** PROVIDED DATA follows **
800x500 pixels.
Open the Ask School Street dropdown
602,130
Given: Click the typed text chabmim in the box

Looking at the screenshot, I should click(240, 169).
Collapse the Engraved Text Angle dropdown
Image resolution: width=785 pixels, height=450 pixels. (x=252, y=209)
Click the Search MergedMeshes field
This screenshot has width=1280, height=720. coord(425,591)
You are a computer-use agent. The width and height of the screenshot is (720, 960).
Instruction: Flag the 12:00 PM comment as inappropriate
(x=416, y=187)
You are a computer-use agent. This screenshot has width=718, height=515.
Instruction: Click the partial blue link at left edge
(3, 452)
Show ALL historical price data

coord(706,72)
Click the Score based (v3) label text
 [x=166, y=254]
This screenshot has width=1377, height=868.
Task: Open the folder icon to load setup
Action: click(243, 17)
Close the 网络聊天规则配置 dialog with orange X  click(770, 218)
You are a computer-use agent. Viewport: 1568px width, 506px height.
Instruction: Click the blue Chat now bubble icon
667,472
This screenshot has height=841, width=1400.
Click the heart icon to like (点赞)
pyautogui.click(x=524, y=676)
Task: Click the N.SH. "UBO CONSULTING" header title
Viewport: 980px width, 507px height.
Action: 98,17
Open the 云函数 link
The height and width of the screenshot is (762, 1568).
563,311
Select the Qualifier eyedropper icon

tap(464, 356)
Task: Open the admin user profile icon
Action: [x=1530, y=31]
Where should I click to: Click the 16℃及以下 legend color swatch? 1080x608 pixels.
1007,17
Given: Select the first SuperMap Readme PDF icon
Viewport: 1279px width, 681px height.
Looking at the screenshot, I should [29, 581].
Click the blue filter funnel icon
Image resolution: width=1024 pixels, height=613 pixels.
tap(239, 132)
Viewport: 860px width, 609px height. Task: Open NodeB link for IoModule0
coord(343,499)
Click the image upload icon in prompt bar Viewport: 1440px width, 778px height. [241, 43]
** End of PROVIDED DATA **
ACTION ITEM: Please give the full set of data again exactly.

RESULT OF THE EXERCISE:
800x500 pixels.
Open the Ask School Street dropdown
602,130
Given: Click the typed text chabmim in the box

Looking at the screenshot, I should click(240, 169).
Collapse the Engraved Text Angle dropdown
Image resolution: width=785 pixels, height=450 pixels. (x=252, y=209)
Click the Search MergedMeshes field
This screenshot has width=1280, height=720. coord(425,591)
You are a computer-use agent. The width and height of the screenshot is (720, 960).
Instruction: Flag the 12:00 PM comment as inappropriate
(x=416, y=187)
You are a computer-use agent. This screenshot has width=718, height=515.
Instruction: Click the partial blue link at left edge
(3, 452)
Show ALL historical price data

coord(706,72)
Click the Score based (v3) label text
 [x=166, y=254]
This screenshot has width=1377, height=868.
Task: Open the folder icon to load setup
Action: click(243, 17)
Close the 网络聊天规则配置 dialog with orange X  click(770, 218)
You are a computer-use agent. Viewport: 1568px width, 506px height.
Instruction: Click the blue Chat now bubble icon
667,472
This screenshot has height=841, width=1400.
Click the heart icon to like (点赞)
pyautogui.click(x=524, y=676)
Task: Click the N.SH. "UBO CONSULTING" header title
Viewport: 980px width, 507px height.
Action: 98,17
Open the 云函数 link
The height and width of the screenshot is (762, 1568).
563,311
Select the Qualifier eyedropper icon

tap(464, 356)
Task: Open the admin user profile icon
Action: [x=1530, y=31]
Where should I click to: Click the 16℃及以下 legend color swatch? 1080x608 pixels.
1007,17
Given: Select the first SuperMap Readme PDF icon
Viewport: 1279px width, 681px height.
Looking at the screenshot, I should [29, 581].
Click the blue filter funnel icon
Image resolution: width=1024 pixels, height=613 pixels.
tap(239, 132)
Viewport: 860px width, 609px height. Task: Open NodeB link for IoModule0
coord(343,499)
Click the image upload icon in prompt bar Viewport: 1440px width, 778px height. [241, 43]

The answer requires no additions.